Using RCCL and CPX in PyTorch
^^^^^^^^^^^^^^^^^^^^^^^^^^^^^
The PyTorch all_reduce benchmark is used to reproduce the performance reported
by RCCL-Tests with the RCCL and CPX optimizations.
.. note::
To use RCCL with CPX mode in PyTorch, check the RCCL version used by PyTorch.
For a virtualenv with a .whl-based PyTorch setup (such as nightly/rocm6.2),
this would be in
``<path-to-your-venv>/lib/<python-version>/site-packages/torch/lib/librccl.so``
This is the version of RCCL that is packaged as part of ROCm version 6.2.
RCCL for CPX mode was enabled in ROCm 6.3.0. To use the CPX features, replace
the existing ``librccl.so`` with one from ROCm 6.3.0 or newer or from a local
build of the RCCL develop branch.
To test the effects of RCCL on PyTorch, the `stas00 all reduce benchmark <https://github.com/stas00/ml-engineering/blob/master/network/benchmarks/all_reduce_bench.py>`_
was used. The following command is used to run a single OAM allreduce
benchmark:
.. code-block:: shell
export ROCR_VISIBLE_DEVICES=0,1,2,3,4,5,6,7
python -u -m torch.distributed.run --nproc_per_node=8 --rdzv_endpoint localhost:6000 --rdzv_backend c10d all_reduce_bench.py
For better performance, the ``HIP_FORCE_DEV_KERNARG``, ``RCCL_MSCCLPP_THRESHOLD``,
and ``TORCH_NCCL_USE_TENSOR_REGISTER_ALLOCATOR_HOOK`` environment variables are
set during the benchmark in the following manner:
.. code-block:: shell
export TORCH_NCCL_USE_TENSOR_REGISTER_ALLOCATOR_HOOK=1
export HIP_FORCE_DEV_KERNARG=1
export RCCL_MSCCLPP_THRESHOLD=$((2*1024*1024*1024))

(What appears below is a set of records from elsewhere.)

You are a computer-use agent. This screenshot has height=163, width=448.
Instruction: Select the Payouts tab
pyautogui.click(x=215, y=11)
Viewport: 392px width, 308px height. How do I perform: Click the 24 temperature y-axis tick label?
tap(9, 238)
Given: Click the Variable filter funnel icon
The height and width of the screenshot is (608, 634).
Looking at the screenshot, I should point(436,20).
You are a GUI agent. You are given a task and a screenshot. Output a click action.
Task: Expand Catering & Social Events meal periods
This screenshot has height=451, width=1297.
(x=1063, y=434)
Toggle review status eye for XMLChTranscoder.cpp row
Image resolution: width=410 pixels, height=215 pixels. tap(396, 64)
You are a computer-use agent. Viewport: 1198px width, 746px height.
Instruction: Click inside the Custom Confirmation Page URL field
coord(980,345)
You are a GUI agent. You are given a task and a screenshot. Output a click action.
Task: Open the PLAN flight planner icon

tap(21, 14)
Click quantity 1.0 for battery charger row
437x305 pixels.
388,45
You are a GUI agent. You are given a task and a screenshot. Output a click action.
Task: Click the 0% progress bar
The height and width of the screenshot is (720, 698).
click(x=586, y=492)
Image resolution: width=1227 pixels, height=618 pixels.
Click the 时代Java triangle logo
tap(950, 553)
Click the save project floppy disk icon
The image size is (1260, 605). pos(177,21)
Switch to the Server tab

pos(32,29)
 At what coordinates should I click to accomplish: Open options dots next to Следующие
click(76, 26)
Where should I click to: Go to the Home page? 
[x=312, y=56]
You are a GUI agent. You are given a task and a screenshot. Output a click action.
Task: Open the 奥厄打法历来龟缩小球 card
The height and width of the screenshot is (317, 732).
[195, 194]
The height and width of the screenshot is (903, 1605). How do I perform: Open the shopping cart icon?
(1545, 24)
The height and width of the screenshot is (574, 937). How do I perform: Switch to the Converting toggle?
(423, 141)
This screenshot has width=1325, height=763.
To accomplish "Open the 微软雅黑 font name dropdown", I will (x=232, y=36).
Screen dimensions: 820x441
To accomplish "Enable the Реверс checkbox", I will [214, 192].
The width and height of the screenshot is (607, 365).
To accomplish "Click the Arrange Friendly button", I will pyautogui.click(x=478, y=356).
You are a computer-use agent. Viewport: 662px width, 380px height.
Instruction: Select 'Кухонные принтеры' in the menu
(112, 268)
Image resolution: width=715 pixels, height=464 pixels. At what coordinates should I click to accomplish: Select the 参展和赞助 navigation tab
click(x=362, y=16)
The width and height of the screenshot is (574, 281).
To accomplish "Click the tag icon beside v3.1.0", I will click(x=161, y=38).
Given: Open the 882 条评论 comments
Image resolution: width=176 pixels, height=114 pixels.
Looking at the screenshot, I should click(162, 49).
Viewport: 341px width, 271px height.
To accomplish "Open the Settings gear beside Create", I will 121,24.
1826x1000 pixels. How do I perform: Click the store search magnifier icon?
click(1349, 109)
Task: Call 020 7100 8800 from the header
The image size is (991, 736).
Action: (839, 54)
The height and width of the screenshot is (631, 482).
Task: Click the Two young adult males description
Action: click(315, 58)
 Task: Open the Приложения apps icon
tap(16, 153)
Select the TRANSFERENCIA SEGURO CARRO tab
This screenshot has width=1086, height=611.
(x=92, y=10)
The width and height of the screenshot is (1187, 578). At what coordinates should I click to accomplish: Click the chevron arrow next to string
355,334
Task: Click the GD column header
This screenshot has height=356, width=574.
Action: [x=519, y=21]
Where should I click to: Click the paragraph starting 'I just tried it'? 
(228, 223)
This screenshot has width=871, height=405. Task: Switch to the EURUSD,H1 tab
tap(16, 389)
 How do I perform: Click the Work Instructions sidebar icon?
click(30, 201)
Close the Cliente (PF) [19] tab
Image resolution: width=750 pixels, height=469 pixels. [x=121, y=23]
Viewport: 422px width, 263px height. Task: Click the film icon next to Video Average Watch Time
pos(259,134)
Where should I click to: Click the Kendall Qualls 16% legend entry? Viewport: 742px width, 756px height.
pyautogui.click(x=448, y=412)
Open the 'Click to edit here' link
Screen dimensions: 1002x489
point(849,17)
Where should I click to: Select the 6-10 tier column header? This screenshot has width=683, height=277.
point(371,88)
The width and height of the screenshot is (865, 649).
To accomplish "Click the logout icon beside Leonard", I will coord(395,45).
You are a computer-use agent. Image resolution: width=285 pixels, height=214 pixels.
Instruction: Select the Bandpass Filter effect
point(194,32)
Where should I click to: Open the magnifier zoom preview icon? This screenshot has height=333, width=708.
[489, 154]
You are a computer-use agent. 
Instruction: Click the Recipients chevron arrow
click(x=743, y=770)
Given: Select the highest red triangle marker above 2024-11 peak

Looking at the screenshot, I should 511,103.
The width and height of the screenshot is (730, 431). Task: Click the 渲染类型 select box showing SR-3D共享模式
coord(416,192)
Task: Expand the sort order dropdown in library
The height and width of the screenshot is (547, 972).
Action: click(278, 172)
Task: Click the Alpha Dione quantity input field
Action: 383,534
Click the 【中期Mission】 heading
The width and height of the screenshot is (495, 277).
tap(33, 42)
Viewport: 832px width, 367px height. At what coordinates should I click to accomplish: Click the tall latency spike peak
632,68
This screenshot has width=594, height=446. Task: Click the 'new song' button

export MSCCLPP_READ_ALLRED=1
export ROCR_VISIBLE_DEVICES=0,1,2,3,4,5,6,7
python -u -m torch.distributed.run --nproc_per_node=8 --rdzv_endpoint localhost:6000 --rdzv_backend c10d all_reduce_bench.py
The default allreduce PyTorch benchmark peak bus bandwidth performance is
~170 GB/s on a single OAM with ROCm 6.2.4, while the optimized run for CPX on a
single OAM peaks at ~315 GB/s.